> [Task prompt] Print all of the data exactly, with no line missing.

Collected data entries
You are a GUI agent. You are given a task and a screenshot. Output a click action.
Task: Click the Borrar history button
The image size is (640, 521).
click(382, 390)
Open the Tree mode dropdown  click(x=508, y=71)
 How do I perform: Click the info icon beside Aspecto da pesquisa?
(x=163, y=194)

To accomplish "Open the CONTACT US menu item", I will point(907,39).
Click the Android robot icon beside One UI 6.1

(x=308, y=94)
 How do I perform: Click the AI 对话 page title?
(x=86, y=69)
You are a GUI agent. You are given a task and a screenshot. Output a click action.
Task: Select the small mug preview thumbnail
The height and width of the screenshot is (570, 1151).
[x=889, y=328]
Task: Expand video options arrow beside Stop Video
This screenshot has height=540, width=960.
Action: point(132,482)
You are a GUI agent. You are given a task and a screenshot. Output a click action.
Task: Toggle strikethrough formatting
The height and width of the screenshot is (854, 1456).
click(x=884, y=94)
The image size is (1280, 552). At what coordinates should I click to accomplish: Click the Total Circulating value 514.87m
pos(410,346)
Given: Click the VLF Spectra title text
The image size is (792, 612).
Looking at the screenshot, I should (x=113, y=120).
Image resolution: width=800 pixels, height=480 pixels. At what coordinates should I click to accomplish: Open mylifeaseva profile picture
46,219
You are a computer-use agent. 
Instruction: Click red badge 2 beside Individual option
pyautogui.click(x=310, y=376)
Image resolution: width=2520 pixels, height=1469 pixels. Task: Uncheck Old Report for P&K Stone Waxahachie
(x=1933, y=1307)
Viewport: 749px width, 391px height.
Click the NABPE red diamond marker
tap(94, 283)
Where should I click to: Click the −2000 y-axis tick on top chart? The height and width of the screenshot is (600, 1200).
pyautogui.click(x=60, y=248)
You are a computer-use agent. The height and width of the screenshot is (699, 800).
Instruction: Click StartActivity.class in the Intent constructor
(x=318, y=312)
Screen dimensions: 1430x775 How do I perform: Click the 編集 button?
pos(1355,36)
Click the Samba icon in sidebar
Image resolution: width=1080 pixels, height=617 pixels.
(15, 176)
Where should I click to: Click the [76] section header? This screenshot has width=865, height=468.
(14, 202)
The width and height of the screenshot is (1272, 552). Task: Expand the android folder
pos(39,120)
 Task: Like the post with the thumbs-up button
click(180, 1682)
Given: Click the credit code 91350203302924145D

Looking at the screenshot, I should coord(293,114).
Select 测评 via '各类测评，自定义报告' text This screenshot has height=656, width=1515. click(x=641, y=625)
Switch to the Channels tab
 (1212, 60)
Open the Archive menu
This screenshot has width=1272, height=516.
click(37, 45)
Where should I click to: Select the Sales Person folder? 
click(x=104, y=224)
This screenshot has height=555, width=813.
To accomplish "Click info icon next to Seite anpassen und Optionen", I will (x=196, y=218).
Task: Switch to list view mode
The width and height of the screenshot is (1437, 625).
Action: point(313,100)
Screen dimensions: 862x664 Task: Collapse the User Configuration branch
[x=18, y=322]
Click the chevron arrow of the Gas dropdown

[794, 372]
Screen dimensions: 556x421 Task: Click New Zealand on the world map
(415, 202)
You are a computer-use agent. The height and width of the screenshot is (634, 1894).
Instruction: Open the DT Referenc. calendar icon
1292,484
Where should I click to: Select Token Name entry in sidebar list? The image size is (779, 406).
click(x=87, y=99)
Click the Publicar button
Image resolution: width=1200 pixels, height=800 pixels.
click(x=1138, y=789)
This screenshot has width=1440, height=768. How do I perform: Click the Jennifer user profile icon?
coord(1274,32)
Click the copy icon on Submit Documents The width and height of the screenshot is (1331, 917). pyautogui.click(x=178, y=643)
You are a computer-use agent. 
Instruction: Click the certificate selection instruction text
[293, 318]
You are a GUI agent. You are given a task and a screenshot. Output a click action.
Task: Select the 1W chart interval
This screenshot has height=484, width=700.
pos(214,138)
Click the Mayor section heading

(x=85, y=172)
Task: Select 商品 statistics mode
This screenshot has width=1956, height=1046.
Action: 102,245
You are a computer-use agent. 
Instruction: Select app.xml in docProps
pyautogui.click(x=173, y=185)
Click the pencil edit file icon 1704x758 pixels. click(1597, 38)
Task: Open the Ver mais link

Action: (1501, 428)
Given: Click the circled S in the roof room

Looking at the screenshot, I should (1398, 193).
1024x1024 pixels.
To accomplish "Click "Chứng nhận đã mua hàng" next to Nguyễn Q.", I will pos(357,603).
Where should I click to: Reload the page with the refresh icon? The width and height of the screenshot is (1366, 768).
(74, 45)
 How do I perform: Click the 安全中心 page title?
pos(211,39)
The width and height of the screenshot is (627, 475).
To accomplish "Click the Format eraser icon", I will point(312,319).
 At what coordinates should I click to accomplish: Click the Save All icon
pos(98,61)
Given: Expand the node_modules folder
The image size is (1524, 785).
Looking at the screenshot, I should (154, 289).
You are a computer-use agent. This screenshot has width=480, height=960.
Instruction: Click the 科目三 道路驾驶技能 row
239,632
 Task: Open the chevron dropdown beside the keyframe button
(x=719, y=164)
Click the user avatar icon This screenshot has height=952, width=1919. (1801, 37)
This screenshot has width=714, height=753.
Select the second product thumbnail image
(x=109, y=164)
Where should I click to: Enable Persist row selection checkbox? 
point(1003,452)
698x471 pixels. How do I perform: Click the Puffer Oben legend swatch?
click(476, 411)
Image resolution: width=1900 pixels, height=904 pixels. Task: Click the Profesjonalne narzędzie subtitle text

> [Exercise solution]
You are a GUI agent. You are given a task and a screenshot. Output a click action.
Task: Click the Borrar history button
The image size is (640, 521).
click(382, 390)
Open the Tree mode dropdown  click(x=508, y=71)
 How do I perform: Click the info icon beside Aspecto da pesquisa?
(x=163, y=194)

To accomplish "Open the CONTACT US menu item", I will point(907,39).
Click the Android robot icon beside One UI 6.1

(x=308, y=94)
 How do I perform: Click the AI 对话 page title?
(x=86, y=69)
You are a GUI agent. You are given a task and a screenshot. Output a click action.
Task: Select the small mug preview thumbnail
The height and width of the screenshot is (570, 1151).
[x=889, y=328]
Task: Expand video options arrow beside Stop Video
This screenshot has height=540, width=960.
Action: point(132,482)
You are a GUI agent. You are given a task and a screenshot. Output a click action.
Task: Toggle strikethrough formatting
The height and width of the screenshot is (854, 1456).
click(x=884, y=94)
The image size is (1280, 552). At what coordinates should I click to accomplish: Click the Total Circulating value 514.87m
pos(410,346)
Given: Click the VLF Spectra title text
The image size is (792, 612).
Looking at the screenshot, I should (x=113, y=120).
Image resolution: width=800 pixels, height=480 pixels. At what coordinates should I click to accomplish: Open mylifeaseva profile picture
46,219
You are a computer-use agent. 
Instruction: Click red badge 2 beside Individual option
pyautogui.click(x=310, y=376)
Image resolution: width=2520 pixels, height=1469 pixels. Task: Uncheck Old Report for P&K Stone Waxahachie
(x=1933, y=1307)
Viewport: 749px width, 391px height.
Click the NABPE red diamond marker
tap(94, 283)
Where should I click to: Click the −2000 y-axis tick on top chart? The height and width of the screenshot is (600, 1200).
pyautogui.click(x=60, y=248)
You are a computer-use agent. The height and width of the screenshot is (699, 800).
Instruction: Click StartActivity.class in the Intent constructor
(x=318, y=312)
Screen dimensions: 1430x775 How do I perform: Click the 編集 button?
pos(1355,36)
Click the Samba icon in sidebar
Image resolution: width=1080 pixels, height=617 pixels.
(15, 176)
Where should I click to: Click the [76] section header? This screenshot has width=865, height=468.
(14, 202)
The width and height of the screenshot is (1272, 552). Task: Expand the android folder
pos(39,120)
 Task: Like the post with the thumbs-up button
click(180, 1682)
Given: Click the credit code 91350203302924145D

Looking at the screenshot, I should coord(293,114).
Select 测评 via '各类测评，自定义报告' text This screenshot has height=656, width=1515. click(x=641, y=625)
Switch to the Channels tab
 (1212, 60)
Open the Archive menu
This screenshot has width=1272, height=516.
click(37, 45)
Where should I click to: Select the Sales Person folder? 
click(x=104, y=224)
This screenshot has height=555, width=813.
To accomplish "Click info icon next to Seite anpassen und Optionen", I will (x=196, y=218).
Task: Switch to list view mode
The width and height of the screenshot is (1437, 625).
Action: point(313,100)
Screen dimensions: 862x664 Task: Collapse the User Configuration branch
[x=18, y=322]
Click the chevron arrow of the Gas dropdown

[794, 372]
Screen dimensions: 556x421 Task: Click New Zealand on the world map
(415, 202)
You are a computer-use agent. The height and width of the screenshot is (634, 1894).
Instruction: Open the DT Referenc. calendar icon
1292,484
Where should I click to: Select Token Name entry in sidebar list? The image size is (779, 406).
click(x=87, y=99)
Click the Publicar button
Image resolution: width=1200 pixels, height=800 pixels.
click(x=1138, y=789)
This screenshot has width=1440, height=768. How do I perform: Click the Jennifer user profile icon?
coord(1274,32)
Click the copy icon on Submit Documents The width and height of the screenshot is (1331, 917). pyautogui.click(x=178, y=643)
You are a computer-use agent. 
Instruction: Click the certificate selection instruction text
[293, 318]
You are a GUI agent. You are given a task and a screenshot. Output a click action.
Task: Select the 1W chart interval
This screenshot has height=484, width=700.
pos(214,138)
Click the Mayor section heading

(x=85, y=172)
Task: Select 商品 statistics mode
This screenshot has width=1956, height=1046.
Action: 102,245
You are a computer-use agent. 
Instruction: Select app.xml in docProps
pyautogui.click(x=173, y=185)
Click the pencil edit file icon 1704x758 pixels. click(1597, 38)
Task: Open the Ver mais link

Action: (1501, 428)
Given: Click the circled S in the roof room

Looking at the screenshot, I should (1398, 193).
1024x1024 pixels.
To accomplish "Click "Chứng nhận đã mua hàng" next to Nguyễn Q.", I will pos(357,603).
Where should I click to: Reload the page with the refresh icon? The width and height of the screenshot is (1366, 768).
(74, 45)
 How do I perform: Click the 安全中心 page title?
pos(211,39)
The width and height of the screenshot is (627, 475).
To accomplish "Click the Format eraser icon", I will point(312,319).
 At what coordinates should I click to accomplish: Click the Save All icon
pos(98,61)
Given: Expand the node_modules folder
The image size is (1524, 785).
Looking at the screenshot, I should (154, 289).
You are a computer-use agent. This screenshot has width=480, height=960.
Instruction: Click the 科目三 道路驾驶技能 row
239,632
 Task: Open the chevron dropdown beside the keyframe button
(x=719, y=164)
Click the user avatar icon This screenshot has height=952, width=1919. (1801, 37)
This screenshot has width=714, height=753.
Select the second product thumbnail image
(x=109, y=164)
Where should I click to: Enable Persist row selection checkbox? 
point(1003,452)
698x471 pixels. How do I perform: Click the Puffer Oben legend swatch?
click(476, 411)
Image resolution: width=1900 pixels, height=904 pixels. Task: Click the Profesjonalne narzędzie subtitle text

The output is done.